Problem to work on:
Please reproduce the records starting with the line that contains "Inicio (831, 43)" and going on through the line that contains "a post published last Saturday (455, 913)", swapping "Older Post" for "Previous Post" and leaving everything else unchanged.

Data to process:
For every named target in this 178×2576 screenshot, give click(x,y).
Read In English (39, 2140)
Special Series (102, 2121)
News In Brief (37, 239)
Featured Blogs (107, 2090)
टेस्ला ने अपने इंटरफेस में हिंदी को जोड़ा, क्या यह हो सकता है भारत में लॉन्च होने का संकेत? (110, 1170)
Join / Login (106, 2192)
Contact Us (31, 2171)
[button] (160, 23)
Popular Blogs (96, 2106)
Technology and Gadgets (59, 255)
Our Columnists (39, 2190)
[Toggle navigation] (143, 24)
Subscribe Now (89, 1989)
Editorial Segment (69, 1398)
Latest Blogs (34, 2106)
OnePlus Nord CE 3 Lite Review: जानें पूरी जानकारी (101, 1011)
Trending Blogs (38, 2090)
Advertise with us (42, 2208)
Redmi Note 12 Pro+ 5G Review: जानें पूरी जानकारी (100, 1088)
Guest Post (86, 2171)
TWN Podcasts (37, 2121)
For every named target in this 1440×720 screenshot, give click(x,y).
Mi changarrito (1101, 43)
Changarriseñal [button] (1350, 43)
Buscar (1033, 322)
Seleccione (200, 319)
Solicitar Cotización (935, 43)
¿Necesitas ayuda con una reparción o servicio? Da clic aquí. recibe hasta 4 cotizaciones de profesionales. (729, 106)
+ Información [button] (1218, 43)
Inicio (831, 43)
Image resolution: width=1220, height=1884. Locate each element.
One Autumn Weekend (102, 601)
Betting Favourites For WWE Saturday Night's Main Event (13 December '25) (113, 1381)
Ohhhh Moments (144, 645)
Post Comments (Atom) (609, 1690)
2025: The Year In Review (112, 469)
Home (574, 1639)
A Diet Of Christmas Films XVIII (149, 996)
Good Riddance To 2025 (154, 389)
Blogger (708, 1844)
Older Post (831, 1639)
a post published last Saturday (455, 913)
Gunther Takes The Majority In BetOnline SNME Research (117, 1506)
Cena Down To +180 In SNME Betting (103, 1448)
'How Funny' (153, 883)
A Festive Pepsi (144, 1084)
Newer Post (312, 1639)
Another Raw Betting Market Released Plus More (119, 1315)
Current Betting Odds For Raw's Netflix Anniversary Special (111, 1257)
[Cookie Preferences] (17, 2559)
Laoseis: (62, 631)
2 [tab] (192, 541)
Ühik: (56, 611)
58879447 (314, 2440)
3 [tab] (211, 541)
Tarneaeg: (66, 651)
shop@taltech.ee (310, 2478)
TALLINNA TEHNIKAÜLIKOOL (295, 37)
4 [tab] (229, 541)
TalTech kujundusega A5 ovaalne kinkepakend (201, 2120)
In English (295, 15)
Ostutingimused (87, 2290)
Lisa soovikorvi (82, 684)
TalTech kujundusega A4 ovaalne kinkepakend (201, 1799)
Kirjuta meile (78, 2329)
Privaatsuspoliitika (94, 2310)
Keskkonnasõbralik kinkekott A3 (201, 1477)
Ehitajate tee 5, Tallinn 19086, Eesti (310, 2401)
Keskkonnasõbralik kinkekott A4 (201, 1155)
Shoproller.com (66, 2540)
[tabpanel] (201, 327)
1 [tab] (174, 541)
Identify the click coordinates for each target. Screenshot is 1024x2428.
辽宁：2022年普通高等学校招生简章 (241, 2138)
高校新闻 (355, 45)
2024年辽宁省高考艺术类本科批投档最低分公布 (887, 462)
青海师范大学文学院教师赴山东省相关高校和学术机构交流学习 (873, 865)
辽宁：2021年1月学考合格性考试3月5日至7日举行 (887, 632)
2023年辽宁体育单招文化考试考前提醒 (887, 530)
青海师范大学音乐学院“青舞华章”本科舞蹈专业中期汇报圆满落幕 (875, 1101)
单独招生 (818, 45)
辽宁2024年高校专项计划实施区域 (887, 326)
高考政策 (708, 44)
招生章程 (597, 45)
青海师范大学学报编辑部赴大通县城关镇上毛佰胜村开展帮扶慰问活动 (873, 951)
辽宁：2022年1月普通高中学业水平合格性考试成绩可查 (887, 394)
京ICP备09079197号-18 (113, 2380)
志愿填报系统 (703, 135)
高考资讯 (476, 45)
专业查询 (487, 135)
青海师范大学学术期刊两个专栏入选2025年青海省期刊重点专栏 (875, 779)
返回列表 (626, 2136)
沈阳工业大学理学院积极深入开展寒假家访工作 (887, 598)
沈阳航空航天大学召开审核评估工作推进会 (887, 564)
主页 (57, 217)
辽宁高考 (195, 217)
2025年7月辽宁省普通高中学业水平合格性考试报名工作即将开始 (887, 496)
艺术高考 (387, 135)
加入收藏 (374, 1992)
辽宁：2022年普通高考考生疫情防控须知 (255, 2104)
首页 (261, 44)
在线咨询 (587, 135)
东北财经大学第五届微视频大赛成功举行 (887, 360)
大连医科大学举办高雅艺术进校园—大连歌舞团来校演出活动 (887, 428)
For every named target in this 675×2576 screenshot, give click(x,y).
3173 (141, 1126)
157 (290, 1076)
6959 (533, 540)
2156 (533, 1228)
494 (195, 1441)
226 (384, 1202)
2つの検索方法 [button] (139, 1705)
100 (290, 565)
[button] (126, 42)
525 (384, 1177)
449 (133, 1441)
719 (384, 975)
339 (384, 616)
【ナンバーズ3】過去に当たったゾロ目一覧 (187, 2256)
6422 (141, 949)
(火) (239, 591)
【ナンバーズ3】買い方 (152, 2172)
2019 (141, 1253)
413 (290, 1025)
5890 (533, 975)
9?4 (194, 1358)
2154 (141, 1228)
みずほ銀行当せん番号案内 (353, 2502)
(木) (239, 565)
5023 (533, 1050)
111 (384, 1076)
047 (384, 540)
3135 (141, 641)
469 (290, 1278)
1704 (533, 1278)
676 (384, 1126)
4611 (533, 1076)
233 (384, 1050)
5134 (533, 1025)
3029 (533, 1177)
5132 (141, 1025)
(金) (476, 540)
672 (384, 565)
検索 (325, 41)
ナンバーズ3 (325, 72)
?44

Exercise result:
Inicio (831, 43)
Image resolution: width=1220, height=1884. Locate each element.
One Autumn Weekend (102, 601)
Betting Favourites For WWE Saturday Night's Main Event (13 December '25) (113, 1381)
Ohhhh Moments (144, 645)
Post Comments (Atom) (609, 1690)
2025: The Year In Review (112, 469)
Home (574, 1639)
A Diet Of Christmas Films XVIII (149, 996)
Good Riddance To 2025 (154, 389)
Blogger (708, 1844)
Previous Post (831, 1639)
a post published last Saturday (455, 913)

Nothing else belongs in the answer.